Researchers have been searching for the cause of autism for many years. While there have been indications that it has a genetic component, only a small percentage of cases can be definitively associated with genetic defects. New work, however, has identified a gene that seems to be a hotspot for mutations related to autism. Called TRIO, the gene impacts the development and nature of the connections between cells in the brain.
Reporting in Nature Communications
, eight mutations connected to autism were found in TRIO, which clustered in a small part of the Trio protein. That protein is necessary for forming links between neurons, and when Trio is dysfunctional, it can be a major hindrance to the brain’s ability to process and store information.
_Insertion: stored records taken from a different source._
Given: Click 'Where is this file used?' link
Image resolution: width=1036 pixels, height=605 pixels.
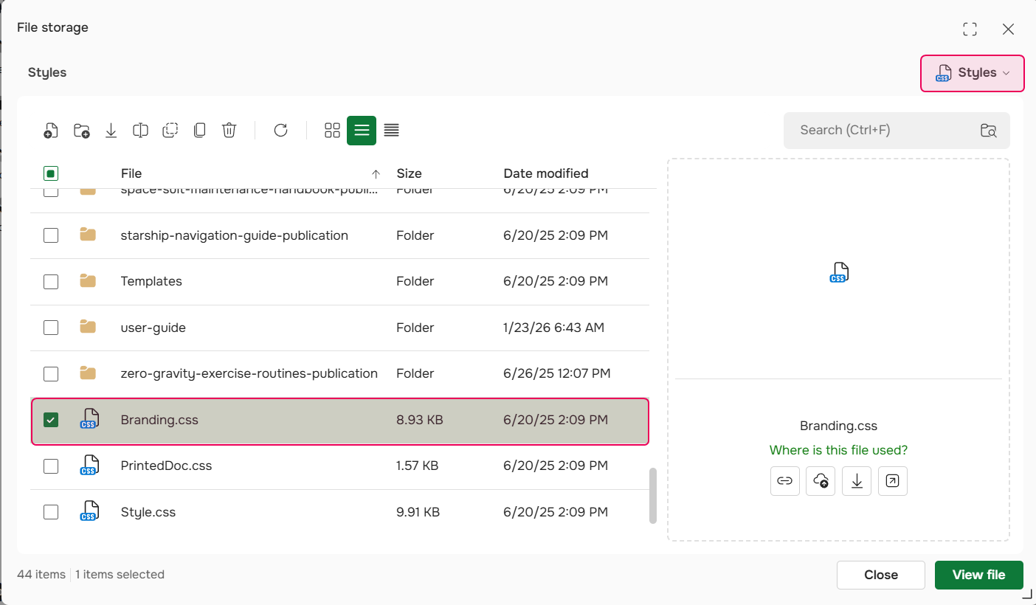Looking at the screenshot, I should pyautogui.click(x=838, y=450).
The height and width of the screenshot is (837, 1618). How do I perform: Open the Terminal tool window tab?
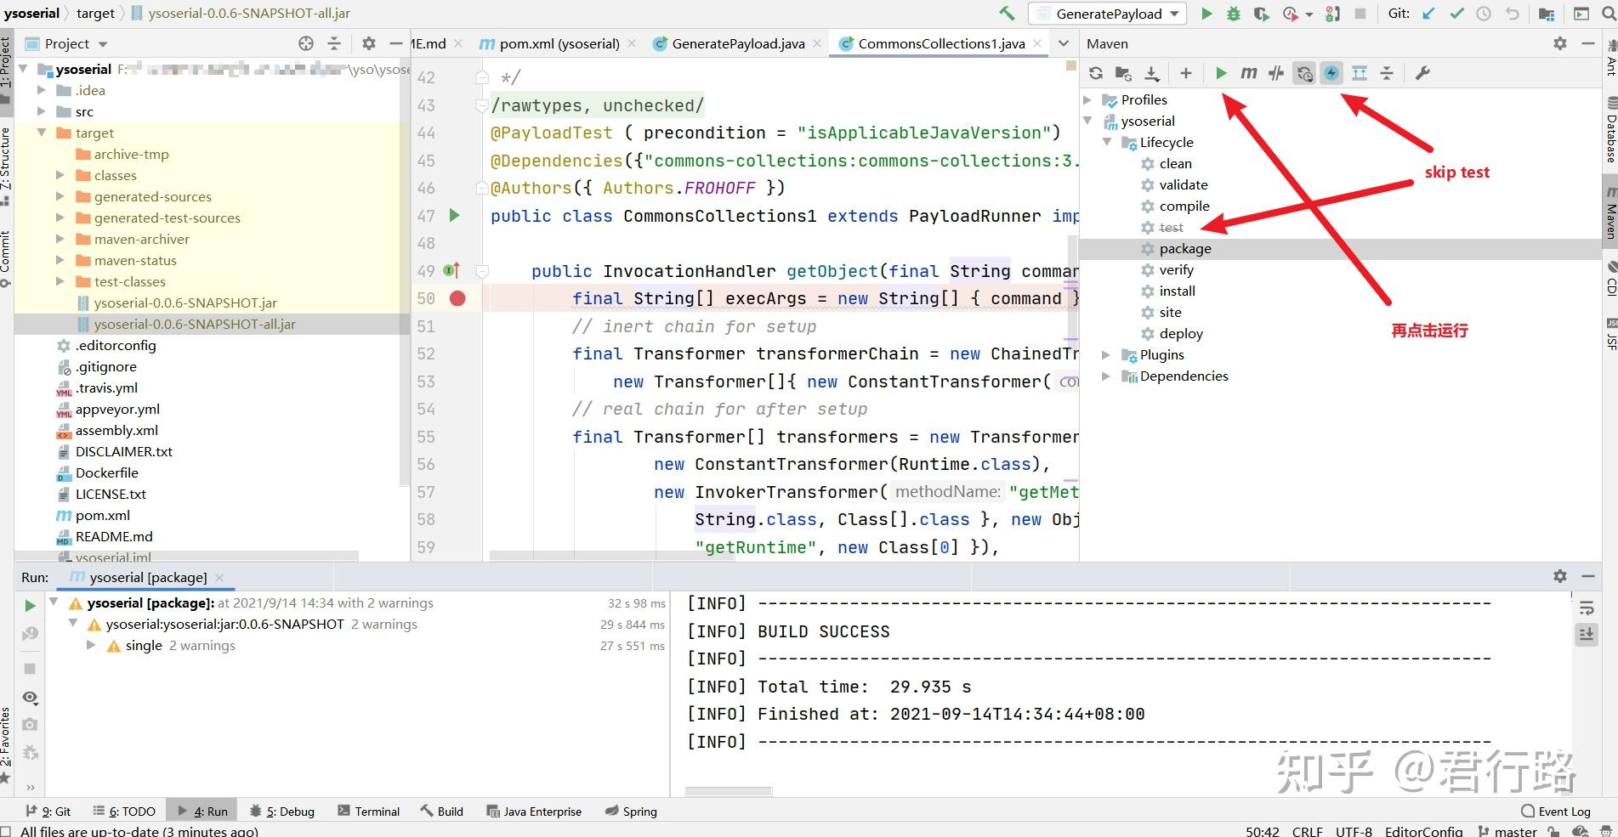coord(369,812)
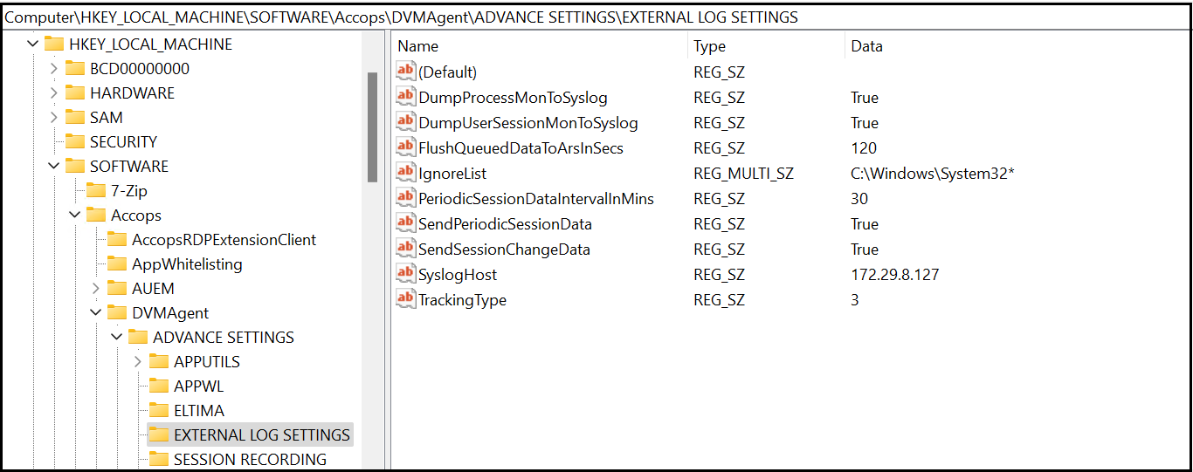Click the DumpProcessMonToSyslog value icon

[x=405, y=97]
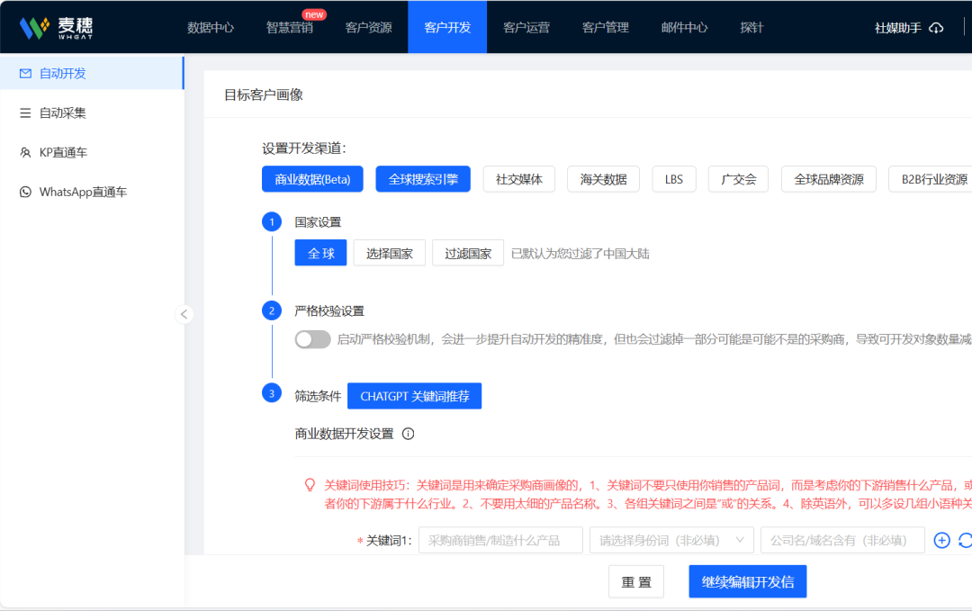Open CHATGPT 关键词推荐 suggestions
Image resolution: width=972 pixels, height=611 pixels.
[414, 396]
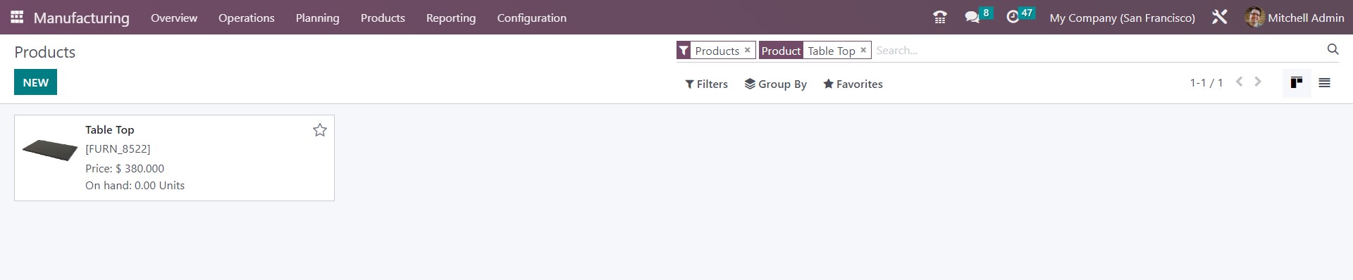Expand the Filters dropdown

[x=706, y=84]
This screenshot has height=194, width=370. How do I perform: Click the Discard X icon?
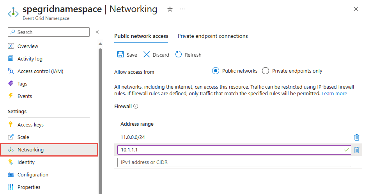point(147,55)
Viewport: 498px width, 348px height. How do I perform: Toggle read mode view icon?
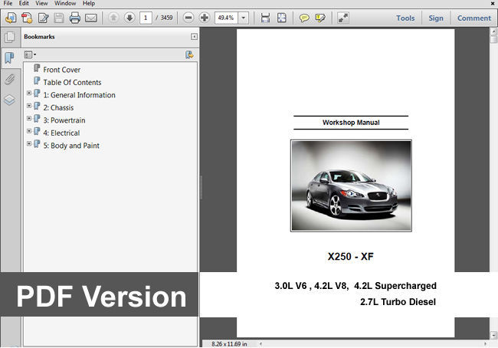click(342, 18)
"I have never seen this number of autism-related mutations in such a small area," noted the corresponding author of the report, Bruce Herring, a neurobiologist at the USC Dornsife College of Letters, Arts and Sciences. "The likelihood that this number of mutations occurs by chance is 1 in 1.8 trillion. We're pretty confident these mutations contribute to the development of autism-related disorders."
The Centers for Disease Control and Prevention (CDC) estimates that 3.5 million Americans are affected by autism spectrum disorder, roughly one in 68 U.S. children. It impairs communication, socialization and can be accompanied by intellectual disability. Some recent findings from the CDC about autism are summarized in the video.
"Many genes have been implicated in autism. What we want to know is: What do these genes have in common,” explained Herring, an Associate Professor for USC Dornsife's Section of Neurobiology. “We are looking for the points of convergence that ultimately lead to this spectrum of disorders."
The researchers assessed 4,890 genetic samples from people with autism-related disorders to identify candidate genes. "TRIO ended up very high on our list," Herring said.
In the TRIO gene, eight mutations were discovered in the GEF1/DH1 domain. This small region encodes for a part of the Trio protein that activates the Rac1 protein. That prompts the growth of actin filaments, forming the scaffolding of brain connections. The mutations identified by the scientists tended to prevent Trio from binding to Rac1, causing the scaffolding to break down, which weakens connections.
"It is really striking that all disruptive mutations are found in the positions where they either weaken the domain structure or block its interactions with Rac1, a key hub for the neural development pathways," said the co-author Vsevolod Seva Katritch, an Assistant Professor of Biological Sciences at USC.
Previous research has linked autism to aberrations in the connections between brain cells. Sometimes they seem to be too strong, in other cases, they appear weaker than normal.
"Most of the mutations we have found in Trio weaken the protein and result in weaker connections between brain cells," Herring explained. "However, one mutation found in an individual with severe intellectual disability surprised us. It causes Trio to become much stronger. When this mutant form of Trio was put into brain cells, it caused them to have way too many connections."
These alterations seem to have an effect, regardless. "I don't think it really matters if connections between brain cells are too strong or too weak. I think either case can contribute to the development of autism," Herring said. "The ability of our brains to increase and decrease the strength of connections between brain cells is essential for normal brain development; our brains must be plastic. Mutations that push connections too far in either direction are likely to impede our brain's ability to change in appropriate ways."
"We believe autism-spectrum disorders are likely to develop from mutations that take away the brain's ability to change during a critical time point in a child's brain development when the brain cells are trying to establish the appropriate connections and build the right circuits," Herring concluded.
The investigators found more interesting data. A gene that is very similar to and shares a signaling pathway with TRIO, called KALRN, also carried mutations that were associated with disease. These mutations were not found in people with autism spectrum disorder, however; they were carried by people with schizophrenia.
"We think the critical difference between these two genes is when they are active," Herring suggested. "The TRIO gene is active when we are very young. The KALRN gene doesn't really turn on until adolescence. If you disrupt this signaling pathway in brain cells when we are young through TRIO mutations, we believe that this contributes to development of autism. This makes sense since autism-related symptoms appear in young children."
Mutations in KALRN impact the pathway during a person’s teen years, when the brain is more developed, said Herring. "This makes sense because schizophrenia symptoms appear in adolescence."
The researchers are hopeful that their findings will aid in the development of treatment strategies.